本研究發現在非均勻和線性分佈的壁面電荷密度的奈米流道中,兩者都能產生類似於MOS-FETs場效應電晶體的電流放大效應。在低電位時,放大效應較不顯著;反之高電壓時顯示電流放大效應相對的顯著。在固定的電解液濃度下,階梯式的壁面電荷密度分佈比起線性的壁面電荷密度分佈所產生的電流放大效應來得明顯。本研究發現當電雙層產生重疊之奈米流道系統也會造成電流放大效應。利用所得之I-V曲線,本研究進一步探討奈米流道之電導特性。研究發現當外加電壓提高時,出現飽和之電導之情形會在較高的電解液濃度下發生。當不考慮流體流動時的電導分佈,則異於考慮流體流動的電導分佈。

The ionic transport characteristics through nanochannels are examined numerically in this study. The coupled Navier-Stokes equation for the fluid flow, Poisson equation for the electric potential distribution, and the extended Nernst-Planck equation for the species transport are solved. This study particularly focus on the relationship between the current passing through the nanochannel and the externally applied voltage (I-V curve), including the Ohmic current, limiting current, and over-limiting current regimes.
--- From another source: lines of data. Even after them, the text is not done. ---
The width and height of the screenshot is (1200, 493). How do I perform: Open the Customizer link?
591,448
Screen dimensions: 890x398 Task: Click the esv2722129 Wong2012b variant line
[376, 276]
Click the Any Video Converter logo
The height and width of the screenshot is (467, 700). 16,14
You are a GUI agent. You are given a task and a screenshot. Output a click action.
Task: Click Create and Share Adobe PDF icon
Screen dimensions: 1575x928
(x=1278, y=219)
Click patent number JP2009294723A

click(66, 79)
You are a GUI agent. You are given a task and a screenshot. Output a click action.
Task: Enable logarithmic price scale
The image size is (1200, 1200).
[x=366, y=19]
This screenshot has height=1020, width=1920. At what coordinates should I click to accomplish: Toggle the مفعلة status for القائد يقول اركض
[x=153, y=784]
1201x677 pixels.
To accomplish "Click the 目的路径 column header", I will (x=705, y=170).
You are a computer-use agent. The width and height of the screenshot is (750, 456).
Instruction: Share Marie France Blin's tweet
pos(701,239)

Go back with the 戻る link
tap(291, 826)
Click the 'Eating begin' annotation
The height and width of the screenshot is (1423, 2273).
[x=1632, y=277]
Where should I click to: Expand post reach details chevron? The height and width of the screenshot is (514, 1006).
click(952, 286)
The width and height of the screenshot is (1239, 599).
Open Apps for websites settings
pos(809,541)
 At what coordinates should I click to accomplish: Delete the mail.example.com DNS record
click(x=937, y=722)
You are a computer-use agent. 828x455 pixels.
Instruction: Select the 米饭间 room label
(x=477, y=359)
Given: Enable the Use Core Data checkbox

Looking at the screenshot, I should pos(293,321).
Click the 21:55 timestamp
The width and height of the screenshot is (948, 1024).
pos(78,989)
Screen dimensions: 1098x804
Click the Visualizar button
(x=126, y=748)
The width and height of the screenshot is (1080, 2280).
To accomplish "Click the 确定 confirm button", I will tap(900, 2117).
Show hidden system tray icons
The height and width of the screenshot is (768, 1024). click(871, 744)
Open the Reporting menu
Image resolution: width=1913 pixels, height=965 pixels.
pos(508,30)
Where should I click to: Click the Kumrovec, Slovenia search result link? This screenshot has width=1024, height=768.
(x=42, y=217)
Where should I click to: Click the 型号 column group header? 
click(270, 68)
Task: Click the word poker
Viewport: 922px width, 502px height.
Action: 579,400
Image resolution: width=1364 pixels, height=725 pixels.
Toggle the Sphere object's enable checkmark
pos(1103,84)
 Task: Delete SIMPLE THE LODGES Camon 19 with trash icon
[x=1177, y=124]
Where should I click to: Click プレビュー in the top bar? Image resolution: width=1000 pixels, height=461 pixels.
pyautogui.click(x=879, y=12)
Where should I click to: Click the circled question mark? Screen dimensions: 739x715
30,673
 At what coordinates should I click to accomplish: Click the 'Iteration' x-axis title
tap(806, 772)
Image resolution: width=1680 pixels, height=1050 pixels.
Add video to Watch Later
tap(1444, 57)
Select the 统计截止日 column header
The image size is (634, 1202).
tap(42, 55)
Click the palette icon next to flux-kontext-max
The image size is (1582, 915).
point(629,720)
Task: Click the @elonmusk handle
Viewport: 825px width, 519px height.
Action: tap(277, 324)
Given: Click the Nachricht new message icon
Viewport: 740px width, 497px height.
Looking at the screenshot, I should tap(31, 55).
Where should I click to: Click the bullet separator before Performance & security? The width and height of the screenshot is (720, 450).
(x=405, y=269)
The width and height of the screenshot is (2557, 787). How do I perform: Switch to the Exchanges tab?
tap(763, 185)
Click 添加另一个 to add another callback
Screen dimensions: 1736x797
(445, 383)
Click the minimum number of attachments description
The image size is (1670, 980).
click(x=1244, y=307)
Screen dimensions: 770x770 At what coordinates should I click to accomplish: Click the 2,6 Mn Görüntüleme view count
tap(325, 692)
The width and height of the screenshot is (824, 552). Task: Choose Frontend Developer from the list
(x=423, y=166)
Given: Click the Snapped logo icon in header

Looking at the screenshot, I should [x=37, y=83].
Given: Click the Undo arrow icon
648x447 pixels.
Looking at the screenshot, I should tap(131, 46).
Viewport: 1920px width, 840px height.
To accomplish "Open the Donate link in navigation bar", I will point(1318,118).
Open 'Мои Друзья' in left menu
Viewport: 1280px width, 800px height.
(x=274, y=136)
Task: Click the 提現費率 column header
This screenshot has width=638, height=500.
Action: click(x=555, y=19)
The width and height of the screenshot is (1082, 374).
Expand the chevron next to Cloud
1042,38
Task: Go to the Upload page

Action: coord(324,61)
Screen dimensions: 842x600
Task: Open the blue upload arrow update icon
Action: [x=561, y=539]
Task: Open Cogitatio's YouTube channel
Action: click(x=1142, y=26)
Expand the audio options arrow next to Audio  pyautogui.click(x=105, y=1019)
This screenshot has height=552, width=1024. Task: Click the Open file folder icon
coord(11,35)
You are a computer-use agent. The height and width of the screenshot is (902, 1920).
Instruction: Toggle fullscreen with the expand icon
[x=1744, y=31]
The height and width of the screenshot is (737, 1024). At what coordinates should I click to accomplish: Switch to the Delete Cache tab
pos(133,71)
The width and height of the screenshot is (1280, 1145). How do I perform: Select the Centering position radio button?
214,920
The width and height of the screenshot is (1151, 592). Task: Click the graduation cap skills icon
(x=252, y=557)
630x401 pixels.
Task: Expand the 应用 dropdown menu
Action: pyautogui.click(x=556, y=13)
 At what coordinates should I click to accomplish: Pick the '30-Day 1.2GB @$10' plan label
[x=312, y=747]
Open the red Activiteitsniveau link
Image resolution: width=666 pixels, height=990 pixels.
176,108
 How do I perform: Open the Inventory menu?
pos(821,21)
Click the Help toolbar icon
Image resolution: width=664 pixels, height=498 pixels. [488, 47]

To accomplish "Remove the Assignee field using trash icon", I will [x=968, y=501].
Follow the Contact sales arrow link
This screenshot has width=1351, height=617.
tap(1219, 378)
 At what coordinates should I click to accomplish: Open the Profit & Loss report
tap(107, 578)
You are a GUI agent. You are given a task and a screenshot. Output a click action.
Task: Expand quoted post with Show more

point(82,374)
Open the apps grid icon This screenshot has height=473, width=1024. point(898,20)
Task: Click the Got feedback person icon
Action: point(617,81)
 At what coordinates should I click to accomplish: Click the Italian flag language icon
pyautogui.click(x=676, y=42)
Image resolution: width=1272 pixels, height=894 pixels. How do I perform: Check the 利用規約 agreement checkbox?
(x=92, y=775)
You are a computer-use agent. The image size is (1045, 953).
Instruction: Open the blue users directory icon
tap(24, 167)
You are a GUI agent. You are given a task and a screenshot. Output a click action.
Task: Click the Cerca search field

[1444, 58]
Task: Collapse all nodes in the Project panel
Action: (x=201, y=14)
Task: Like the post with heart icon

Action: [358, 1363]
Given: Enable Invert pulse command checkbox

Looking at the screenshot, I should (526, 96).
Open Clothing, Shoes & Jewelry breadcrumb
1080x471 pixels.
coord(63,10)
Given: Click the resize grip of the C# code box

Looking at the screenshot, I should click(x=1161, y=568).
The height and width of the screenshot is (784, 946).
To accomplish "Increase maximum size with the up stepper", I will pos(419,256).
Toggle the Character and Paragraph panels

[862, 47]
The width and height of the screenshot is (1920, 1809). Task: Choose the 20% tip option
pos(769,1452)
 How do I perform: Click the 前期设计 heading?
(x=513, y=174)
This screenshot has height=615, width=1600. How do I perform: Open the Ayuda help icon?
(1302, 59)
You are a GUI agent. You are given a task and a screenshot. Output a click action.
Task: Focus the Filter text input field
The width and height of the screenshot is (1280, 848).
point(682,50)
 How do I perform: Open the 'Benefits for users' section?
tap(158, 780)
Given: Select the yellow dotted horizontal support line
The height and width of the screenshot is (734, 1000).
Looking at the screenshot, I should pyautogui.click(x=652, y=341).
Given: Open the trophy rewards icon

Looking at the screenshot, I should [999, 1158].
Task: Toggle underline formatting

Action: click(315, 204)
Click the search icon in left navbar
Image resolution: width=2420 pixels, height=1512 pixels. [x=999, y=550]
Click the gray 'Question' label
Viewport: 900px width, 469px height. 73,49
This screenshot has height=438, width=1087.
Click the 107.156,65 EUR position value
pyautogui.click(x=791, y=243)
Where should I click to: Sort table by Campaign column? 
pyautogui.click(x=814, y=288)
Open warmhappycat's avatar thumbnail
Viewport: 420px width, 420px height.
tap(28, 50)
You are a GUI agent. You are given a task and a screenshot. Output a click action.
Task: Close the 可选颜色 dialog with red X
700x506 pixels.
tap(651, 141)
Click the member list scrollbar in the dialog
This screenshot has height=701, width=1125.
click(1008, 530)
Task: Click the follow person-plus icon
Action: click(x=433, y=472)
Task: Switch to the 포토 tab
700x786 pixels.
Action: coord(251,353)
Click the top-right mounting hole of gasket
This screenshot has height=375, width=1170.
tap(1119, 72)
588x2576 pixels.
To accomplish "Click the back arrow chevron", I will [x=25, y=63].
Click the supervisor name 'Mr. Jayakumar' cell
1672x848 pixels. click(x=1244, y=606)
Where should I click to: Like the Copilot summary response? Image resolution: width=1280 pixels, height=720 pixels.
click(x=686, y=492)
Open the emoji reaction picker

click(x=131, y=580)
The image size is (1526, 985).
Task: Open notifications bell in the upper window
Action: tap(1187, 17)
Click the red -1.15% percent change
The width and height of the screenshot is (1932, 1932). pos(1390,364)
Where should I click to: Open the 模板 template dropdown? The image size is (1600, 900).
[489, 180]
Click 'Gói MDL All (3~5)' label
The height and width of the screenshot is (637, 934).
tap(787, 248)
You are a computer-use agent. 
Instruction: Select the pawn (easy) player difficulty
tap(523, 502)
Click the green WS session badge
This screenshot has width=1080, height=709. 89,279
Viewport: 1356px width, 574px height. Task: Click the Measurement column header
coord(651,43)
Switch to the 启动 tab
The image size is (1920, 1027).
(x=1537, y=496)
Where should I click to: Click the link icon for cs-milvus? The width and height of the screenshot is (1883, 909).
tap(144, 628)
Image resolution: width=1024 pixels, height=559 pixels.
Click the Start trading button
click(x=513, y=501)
The study first aims to clarify the effect of the microchannel or reservoirs that connected at the ends of the nannochannel on the I-V curve. Based on the results reported in this study, it was found that when the microchannel size is large, the I-V curves have no significant difference from the case with nanochannel connected with reservoirs. Secondly, this study examines the effect of the overall size of the nanochannel-microchannel junction on the I-V curve under the same nanochannel surface charge density and non-dimensional applied voltage. It was found that there was no significant difference in I-V curves in the Ohmic current regime for the three nanochannel-microchannel junction size studied. However, the I-V curve depends on the nanochannel-microchannel junction size in the limiting current, and over-limiting current regimes.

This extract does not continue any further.